In dashcam video from July 2016, first obtained by WSB-TV of Atlanta, a white woman can be heard telling Cobb County police Lt. Greg Abbott that she was scared to put her hands down because she had "seen way too many videos of cops." Abbott, who is also white, then says, "But you're not black. Remember, we only kill black people. Yeah, we only kill black people, right?"
Abbott, a 27-year veteran of the police department, will be removed from the force, Cobb County Police Chief Mike Register said at a news conference Thursday afternoon.
"The statements were inexcusable and inappropriate," Register told reporters. "I don't know what's in [Abbott's] heart, but I certainly know what came out of his mouth."
Abbott's lawyer, Lance LoRusso, said his client had been cooperating with the internal investigation.
"His comments must be observed in their totality to understand their context," LoRusso said in a statement. "He was attempting to de-escalate a situation involving an uncooperative passenger. In context, his comments were clearly aimed at attempting to gain compliance by using the passenger's own statements and reasoning to avoid making an arrest."

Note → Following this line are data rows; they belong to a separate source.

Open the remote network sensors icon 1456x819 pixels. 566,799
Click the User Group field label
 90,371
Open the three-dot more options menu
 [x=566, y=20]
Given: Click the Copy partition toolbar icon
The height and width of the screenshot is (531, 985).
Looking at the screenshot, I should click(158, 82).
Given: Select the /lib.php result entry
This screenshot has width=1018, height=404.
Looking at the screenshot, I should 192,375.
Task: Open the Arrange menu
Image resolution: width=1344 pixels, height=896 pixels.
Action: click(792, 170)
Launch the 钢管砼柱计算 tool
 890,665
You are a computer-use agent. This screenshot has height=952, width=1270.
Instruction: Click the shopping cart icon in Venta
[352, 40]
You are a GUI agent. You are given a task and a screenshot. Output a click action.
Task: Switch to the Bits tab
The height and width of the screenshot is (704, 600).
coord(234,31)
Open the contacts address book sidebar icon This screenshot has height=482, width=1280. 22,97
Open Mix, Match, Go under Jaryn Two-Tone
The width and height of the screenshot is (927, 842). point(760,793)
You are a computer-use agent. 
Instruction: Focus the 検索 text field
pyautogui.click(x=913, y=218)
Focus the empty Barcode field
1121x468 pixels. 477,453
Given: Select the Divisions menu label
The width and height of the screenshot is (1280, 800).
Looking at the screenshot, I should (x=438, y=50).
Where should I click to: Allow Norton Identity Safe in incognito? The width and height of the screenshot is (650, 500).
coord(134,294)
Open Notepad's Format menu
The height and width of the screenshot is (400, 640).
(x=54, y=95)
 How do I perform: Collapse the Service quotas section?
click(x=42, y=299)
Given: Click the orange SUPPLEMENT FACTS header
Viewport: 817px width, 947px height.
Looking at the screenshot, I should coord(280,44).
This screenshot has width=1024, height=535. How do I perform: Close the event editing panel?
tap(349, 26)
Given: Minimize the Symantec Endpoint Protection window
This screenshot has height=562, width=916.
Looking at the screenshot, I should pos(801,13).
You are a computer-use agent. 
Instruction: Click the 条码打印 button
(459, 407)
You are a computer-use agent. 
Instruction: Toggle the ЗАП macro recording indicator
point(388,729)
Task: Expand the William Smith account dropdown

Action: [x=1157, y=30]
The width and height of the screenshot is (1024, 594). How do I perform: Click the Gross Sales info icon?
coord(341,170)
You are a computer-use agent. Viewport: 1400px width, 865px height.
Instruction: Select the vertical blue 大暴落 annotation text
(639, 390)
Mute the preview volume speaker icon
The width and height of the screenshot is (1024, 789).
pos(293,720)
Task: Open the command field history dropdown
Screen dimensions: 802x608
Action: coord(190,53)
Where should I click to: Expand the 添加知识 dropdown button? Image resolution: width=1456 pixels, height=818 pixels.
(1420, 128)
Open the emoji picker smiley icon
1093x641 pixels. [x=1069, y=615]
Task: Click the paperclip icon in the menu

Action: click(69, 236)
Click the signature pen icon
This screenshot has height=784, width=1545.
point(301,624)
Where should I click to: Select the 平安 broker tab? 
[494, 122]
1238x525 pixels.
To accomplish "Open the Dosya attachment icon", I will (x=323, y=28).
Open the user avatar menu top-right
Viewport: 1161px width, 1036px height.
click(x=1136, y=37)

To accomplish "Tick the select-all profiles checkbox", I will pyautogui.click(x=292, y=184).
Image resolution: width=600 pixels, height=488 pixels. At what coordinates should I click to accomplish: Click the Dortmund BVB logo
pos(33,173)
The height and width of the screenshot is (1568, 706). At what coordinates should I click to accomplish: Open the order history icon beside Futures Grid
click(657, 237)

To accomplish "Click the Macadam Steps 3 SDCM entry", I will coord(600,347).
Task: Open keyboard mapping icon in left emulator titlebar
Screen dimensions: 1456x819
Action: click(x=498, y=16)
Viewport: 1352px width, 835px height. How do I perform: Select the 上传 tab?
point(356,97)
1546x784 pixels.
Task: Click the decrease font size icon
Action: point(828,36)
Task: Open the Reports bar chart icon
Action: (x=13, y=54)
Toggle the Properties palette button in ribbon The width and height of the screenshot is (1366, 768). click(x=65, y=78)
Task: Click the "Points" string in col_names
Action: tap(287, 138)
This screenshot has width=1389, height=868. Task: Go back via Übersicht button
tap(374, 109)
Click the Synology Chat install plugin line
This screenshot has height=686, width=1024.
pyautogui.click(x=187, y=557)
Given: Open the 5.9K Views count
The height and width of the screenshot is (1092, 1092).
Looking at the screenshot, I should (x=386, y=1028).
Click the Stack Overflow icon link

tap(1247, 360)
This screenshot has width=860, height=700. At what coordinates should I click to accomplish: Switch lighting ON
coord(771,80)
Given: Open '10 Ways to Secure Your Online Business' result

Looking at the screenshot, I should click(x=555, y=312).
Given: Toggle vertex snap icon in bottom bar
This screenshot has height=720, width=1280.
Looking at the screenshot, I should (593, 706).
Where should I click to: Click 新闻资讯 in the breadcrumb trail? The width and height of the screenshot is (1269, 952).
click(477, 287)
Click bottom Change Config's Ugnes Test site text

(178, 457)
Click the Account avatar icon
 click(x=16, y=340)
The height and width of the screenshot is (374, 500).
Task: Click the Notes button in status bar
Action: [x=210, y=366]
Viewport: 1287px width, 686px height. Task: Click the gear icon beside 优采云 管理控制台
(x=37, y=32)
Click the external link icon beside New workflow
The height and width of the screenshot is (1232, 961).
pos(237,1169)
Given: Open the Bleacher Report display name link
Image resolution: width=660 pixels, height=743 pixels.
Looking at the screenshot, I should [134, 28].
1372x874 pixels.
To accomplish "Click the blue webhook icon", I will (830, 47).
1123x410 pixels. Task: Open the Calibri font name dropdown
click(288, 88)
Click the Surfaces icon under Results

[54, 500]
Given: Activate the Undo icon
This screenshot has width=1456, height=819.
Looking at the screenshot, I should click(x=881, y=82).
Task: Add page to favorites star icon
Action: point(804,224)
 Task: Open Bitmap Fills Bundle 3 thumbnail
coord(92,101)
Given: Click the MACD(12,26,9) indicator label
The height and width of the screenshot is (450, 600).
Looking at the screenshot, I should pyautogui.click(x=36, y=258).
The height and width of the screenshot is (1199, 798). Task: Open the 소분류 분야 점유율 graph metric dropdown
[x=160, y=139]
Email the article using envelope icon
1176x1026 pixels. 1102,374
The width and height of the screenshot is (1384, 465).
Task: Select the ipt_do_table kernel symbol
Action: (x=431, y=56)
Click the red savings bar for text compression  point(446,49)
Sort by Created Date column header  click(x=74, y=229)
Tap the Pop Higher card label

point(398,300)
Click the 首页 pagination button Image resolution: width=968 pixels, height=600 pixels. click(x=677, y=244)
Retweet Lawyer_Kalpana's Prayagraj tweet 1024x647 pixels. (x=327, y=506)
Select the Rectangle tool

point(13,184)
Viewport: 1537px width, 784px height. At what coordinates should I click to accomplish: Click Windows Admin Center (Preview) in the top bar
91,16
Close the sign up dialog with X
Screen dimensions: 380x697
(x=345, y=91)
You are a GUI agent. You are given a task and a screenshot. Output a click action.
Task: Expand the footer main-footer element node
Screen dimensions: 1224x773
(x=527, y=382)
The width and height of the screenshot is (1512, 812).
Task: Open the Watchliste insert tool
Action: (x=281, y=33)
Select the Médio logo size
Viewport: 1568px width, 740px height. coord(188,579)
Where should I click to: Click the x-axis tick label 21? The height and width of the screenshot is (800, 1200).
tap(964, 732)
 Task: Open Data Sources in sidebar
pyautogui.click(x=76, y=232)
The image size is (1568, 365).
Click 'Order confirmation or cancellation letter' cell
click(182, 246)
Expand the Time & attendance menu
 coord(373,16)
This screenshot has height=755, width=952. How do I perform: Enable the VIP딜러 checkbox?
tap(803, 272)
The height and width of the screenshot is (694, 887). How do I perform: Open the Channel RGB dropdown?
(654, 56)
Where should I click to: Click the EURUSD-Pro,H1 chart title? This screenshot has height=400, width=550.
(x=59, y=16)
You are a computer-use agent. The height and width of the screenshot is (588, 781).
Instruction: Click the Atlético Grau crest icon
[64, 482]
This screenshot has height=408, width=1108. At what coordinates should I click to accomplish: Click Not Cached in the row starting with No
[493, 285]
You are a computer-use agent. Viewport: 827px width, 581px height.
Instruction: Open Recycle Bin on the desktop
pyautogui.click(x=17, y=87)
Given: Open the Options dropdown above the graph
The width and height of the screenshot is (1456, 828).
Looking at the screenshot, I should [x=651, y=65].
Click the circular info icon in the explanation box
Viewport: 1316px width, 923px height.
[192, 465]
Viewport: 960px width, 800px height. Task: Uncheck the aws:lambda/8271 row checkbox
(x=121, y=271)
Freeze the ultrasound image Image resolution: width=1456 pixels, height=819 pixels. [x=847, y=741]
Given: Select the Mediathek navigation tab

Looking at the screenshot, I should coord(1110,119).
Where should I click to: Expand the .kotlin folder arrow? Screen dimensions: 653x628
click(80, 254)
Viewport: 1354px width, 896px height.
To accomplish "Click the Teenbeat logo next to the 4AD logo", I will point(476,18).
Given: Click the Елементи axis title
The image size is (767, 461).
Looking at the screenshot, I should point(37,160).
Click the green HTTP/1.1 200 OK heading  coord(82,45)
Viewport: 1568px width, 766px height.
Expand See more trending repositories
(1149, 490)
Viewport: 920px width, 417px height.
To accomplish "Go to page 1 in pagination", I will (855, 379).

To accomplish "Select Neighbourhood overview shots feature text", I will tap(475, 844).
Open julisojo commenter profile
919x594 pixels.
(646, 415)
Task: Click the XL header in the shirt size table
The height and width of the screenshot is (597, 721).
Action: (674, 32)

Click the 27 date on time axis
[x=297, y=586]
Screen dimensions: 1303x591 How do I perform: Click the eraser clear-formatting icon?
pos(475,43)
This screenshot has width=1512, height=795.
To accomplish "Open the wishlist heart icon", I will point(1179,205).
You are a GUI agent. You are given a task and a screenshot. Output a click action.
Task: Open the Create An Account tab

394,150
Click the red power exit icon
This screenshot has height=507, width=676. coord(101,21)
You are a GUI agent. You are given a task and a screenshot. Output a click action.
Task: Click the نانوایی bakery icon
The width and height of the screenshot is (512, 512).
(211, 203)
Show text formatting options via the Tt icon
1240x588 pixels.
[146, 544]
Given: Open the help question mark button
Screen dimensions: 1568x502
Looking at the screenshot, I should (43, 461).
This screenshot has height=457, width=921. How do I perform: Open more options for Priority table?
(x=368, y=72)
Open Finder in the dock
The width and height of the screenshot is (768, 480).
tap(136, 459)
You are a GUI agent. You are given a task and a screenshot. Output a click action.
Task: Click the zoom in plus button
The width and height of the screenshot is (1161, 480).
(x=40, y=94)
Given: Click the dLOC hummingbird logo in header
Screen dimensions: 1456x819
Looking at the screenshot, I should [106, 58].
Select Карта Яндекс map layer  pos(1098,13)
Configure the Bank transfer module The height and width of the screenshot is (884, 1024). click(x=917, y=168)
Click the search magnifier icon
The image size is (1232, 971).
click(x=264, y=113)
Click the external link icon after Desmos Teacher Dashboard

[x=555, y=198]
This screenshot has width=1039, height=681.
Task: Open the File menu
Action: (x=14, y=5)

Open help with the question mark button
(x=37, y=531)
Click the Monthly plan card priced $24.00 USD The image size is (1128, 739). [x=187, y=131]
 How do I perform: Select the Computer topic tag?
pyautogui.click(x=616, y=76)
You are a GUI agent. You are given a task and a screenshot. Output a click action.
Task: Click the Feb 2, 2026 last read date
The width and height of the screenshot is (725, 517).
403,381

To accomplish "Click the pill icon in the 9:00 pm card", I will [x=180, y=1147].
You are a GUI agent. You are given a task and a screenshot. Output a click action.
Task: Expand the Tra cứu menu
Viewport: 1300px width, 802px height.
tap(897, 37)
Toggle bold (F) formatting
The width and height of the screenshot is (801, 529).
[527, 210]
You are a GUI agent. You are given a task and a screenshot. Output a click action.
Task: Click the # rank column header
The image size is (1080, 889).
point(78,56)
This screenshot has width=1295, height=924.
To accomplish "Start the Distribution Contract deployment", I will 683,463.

The date of the incident in the suburbs of Atlanta was not immediately clear. It happened the same month that Baton Rouge police fatally shot Alton Sterling during a confrontation outside a convenience store and a suburban Minneapolis officer fatally shot Philando Castile during a traffic stop. It also came in the wake of several other high-profile police shootings of black men, many of which sparked protests.
WSB, the local TV station, told Cobb County police about the incident last Friday, Register told reporters. Police officials then turned the dashcam video over to internal investigators. That internal review, Register said, suggested Abbott was trying to be "sarcastic."
A study released in May recommended that police in Cobb County address public perceptions of racism and discriminatory policing. The study by the International Association of Chiefs of Police encouraged the department to keep track of what happens when officers interact with people of different races, "given the societal concerns over biased policing."